Circulant Matrices and the Discrete Fourier Transform

While reading this great post I saved off the paper that it references: Discovering transforms: a tutorial on circulant matrices, circular convolution, and the discrete Fourier transform by Bassam Bamieh. This last week, I dug into the paper and found it super readable and interesting. So this is just my digging into some of the details and making pictures to help things make sense for me.

Discrete Fourier Transform

The Discrete Fourier Transform (DFT) is a very useful operator that takes a tuple of complex numbers to another tuple of complex numbers. You typically see it defined as an operator on length-n complex vectors \(\mathrm{DFT}: \mathbb{C}^n \to \mathbb{C}^n\) as a rule which sends \(a \mapsto \hat{a}\):

\[\hat{a}_k := \sum_{l = 0}^{n-1} a_l e^{-i\frac{2\pi}{n}kl}\]

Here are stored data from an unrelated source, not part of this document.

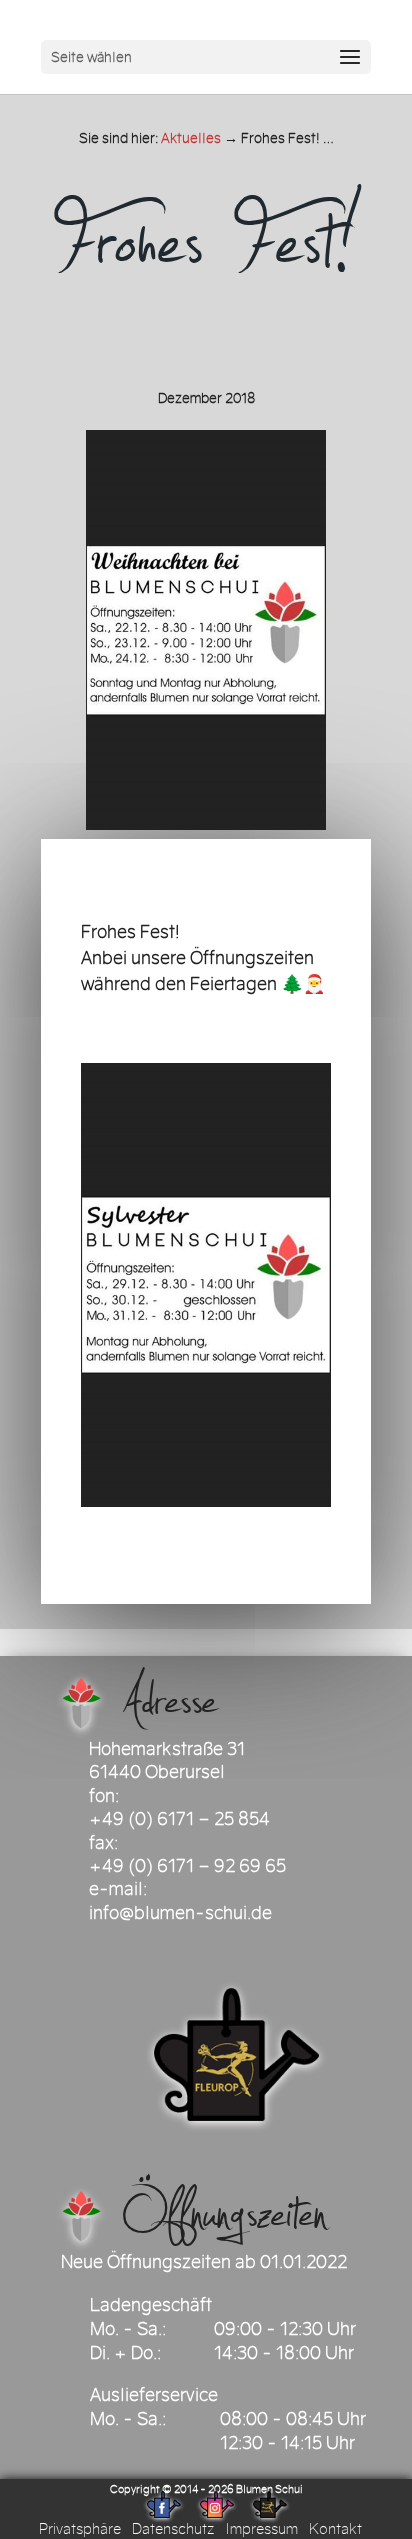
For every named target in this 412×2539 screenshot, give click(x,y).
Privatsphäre (80, 2529)
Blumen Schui (269, 2489)
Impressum (261, 2529)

The issue is that this kind of comes out of nowhere. You might see it in a course without knowing anything about complex analysis or linear algebra where the transform will be defined, perhaps used as an excuse to explain some of the basics of complex analysis, then some properties of the transform will be derived and you’ll use it as a tool for say, solving ODEs. There is a lot of depth to this transformation. Rather than discuss its interpretation and uses, I will give some of the high level details of the Bamieh paper which shows how to arrive at it from naturally exploring circular convolutions.

Define Vectors

For all the examples we will run, we make two simple vectors:

import numpy as np
a = np.arange(5)
b = np.array([2, -1, 3, 2 ,0])

a > array([0, 1, 2, 3, 4])
b > array([ 2, -1,  3,  2,  0])

Circular Convolutions

A convolution of two functions \(f, g\) is a way to produce a third function that has properties of the two components: \[ f \star g (t) = \int_{-\infty}^\infty f(\tau) g(t - \tau) d \tau \]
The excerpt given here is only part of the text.